*** DATA SECTION ***

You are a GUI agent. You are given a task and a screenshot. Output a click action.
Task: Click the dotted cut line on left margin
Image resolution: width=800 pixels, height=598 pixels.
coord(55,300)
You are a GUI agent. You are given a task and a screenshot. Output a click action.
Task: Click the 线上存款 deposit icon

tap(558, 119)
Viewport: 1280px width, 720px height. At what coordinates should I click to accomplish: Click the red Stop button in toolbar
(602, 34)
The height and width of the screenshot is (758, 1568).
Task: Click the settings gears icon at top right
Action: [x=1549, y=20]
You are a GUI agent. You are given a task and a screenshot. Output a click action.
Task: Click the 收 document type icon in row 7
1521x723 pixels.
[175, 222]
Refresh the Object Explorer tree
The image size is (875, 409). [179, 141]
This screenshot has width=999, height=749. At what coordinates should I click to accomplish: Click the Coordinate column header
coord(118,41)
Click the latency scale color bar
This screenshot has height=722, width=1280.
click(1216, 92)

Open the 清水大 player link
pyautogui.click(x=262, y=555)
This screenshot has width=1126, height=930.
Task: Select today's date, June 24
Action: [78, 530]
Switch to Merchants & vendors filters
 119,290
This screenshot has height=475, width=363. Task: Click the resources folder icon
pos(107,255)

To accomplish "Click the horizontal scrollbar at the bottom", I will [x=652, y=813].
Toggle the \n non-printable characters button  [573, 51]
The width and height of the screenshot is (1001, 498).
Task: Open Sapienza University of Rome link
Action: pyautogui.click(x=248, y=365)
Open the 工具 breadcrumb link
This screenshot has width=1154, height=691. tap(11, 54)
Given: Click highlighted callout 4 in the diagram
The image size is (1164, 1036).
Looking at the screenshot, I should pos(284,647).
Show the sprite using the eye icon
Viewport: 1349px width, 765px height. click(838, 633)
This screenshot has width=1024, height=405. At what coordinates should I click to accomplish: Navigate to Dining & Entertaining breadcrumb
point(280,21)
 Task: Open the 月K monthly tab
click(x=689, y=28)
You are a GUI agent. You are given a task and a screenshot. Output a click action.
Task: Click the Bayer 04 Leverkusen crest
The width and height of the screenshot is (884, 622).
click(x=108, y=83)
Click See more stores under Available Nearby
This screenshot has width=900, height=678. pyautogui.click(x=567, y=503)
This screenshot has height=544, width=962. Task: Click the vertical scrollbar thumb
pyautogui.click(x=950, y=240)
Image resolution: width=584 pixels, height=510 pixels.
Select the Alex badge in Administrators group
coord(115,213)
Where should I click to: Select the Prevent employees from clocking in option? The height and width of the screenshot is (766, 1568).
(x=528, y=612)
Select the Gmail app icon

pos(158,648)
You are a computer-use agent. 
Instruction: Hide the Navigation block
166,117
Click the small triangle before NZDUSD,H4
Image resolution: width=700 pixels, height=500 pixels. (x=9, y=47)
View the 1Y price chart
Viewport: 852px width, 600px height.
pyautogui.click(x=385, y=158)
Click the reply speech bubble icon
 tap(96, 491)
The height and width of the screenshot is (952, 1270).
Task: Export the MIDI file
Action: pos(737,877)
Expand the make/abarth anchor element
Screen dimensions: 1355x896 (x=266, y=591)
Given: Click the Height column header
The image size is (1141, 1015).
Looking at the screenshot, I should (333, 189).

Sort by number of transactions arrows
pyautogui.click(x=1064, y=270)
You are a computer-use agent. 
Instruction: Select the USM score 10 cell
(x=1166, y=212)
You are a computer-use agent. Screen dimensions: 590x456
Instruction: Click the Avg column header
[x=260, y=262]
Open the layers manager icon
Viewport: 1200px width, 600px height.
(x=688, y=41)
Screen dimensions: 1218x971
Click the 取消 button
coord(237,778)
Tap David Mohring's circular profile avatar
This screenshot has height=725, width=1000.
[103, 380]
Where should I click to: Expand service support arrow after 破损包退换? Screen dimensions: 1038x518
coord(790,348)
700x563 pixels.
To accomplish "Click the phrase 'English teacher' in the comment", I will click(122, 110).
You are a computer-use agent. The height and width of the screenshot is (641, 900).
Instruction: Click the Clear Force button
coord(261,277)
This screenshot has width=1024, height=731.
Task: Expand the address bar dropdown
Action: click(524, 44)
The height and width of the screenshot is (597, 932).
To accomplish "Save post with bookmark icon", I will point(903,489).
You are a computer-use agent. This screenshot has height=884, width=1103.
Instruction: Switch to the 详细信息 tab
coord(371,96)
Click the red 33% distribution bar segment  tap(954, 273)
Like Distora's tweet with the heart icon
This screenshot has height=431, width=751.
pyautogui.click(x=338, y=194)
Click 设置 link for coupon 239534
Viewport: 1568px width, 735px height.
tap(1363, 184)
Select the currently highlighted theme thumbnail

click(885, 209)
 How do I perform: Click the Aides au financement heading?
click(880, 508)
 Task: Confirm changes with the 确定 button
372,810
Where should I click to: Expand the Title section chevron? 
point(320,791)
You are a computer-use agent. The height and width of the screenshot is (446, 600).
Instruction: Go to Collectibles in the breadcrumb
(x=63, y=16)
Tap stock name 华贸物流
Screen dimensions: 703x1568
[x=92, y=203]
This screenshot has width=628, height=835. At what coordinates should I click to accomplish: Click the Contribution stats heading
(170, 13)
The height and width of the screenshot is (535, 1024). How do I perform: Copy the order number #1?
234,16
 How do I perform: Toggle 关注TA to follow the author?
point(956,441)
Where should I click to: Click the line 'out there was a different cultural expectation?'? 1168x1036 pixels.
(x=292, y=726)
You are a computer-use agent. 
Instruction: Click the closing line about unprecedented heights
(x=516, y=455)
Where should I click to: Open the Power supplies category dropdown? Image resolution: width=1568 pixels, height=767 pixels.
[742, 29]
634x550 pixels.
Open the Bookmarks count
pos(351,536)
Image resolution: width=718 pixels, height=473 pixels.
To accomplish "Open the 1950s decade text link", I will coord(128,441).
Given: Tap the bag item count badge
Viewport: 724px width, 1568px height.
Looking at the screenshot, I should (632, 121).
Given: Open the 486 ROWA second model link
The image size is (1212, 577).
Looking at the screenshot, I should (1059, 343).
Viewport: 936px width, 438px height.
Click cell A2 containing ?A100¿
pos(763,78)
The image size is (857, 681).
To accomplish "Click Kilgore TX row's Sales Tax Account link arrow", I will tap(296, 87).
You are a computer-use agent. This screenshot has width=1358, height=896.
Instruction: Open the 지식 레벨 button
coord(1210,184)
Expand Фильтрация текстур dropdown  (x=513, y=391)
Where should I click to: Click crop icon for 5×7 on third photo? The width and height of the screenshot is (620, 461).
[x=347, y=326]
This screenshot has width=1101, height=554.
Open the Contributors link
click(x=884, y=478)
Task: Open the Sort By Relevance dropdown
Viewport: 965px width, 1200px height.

*** End of DATA SECTION ***

Would you please repeat exactly the lines above, starting at the line with "Instruction: Click the Clear Force button" and stopping at the line with "Given: Tap the bag item count badge", both included?

▶ _RESPONSE BOX_
Instruction: Click the Clear Force button
coord(261,277)
This screenshot has width=1024, height=731.
Task: Expand the address bar dropdown
Action: click(524, 44)
The height and width of the screenshot is (597, 932).
To accomplish "Save post with bookmark icon", I will point(903,489).
You are a computer-use agent. This screenshot has height=884, width=1103.
Instruction: Switch to the 详细信息 tab
coord(371,96)
Click the red 33% distribution bar segment  tap(954, 273)
Like Distora's tweet with the heart icon
This screenshot has height=431, width=751.
pyautogui.click(x=338, y=194)
Click 设置 link for coupon 239534
Viewport: 1568px width, 735px height.
tap(1363, 184)
Select the currently highlighted theme thumbnail

click(885, 209)
 How do I perform: Click the Aides au financement heading?
click(880, 508)
 Task: Confirm changes with the 确定 button
372,810
Where should I click to: Expand the Title section chevron? 
point(320,791)
You are a computer-use agent. The height and width of the screenshot is (446, 600).
Instruction: Go to Collectibles in the breadcrumb
(x=63, y=16)
Tap stock name 华贸物流
Screen dimensions: 703x1568
[x=92, y=203]
This screenshot has width=628, height=835. At what coordinates should I click to accomplish: Click the Contribution stats heading
(170, 13)
The height and width of the screenshot is (535, 1024). How do I perform: Copy the order number #1?
234,16
 How do I perform: Toggle 关注TA to follow the author?
point(956,441)
Where should I click to: Click the line 'out there was a different cultural expectation?'? 1168x1036 pixels.
(x=292, y=726)
You are a computer-use agent. 
Instruction: Click the closing line about unprecedented heights
(x=516, y=455)
Where should I click to: Open the Power supplies category dropdown? Image resolution: width=1568 pixels, height=767 pixels.
[742, 29]
634x550 pixels.
Open the Bookmarks count
pos(351,536)
Image resolution: width=718 pixels, height=473 pixels.
To accomplish "Open the 1950s decade text link", I will coord(128,441).
Given: Tap the bag item count badge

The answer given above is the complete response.